Stated problem
Rewrite the material with "magnifier" swapped for "magnifying glass", changing nothing else.

Listed records
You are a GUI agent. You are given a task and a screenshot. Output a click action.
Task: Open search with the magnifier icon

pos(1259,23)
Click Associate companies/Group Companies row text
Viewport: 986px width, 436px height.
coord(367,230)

Result of this task
You are a GUI agent. You are given a task and a screenshot. Output a click action.
Task: Open search with the magnifying glass icon

pos(1259,23)
Click Associate companies/Group Companies row text
Viewport: 986px width, 436px height.
coord(367,230)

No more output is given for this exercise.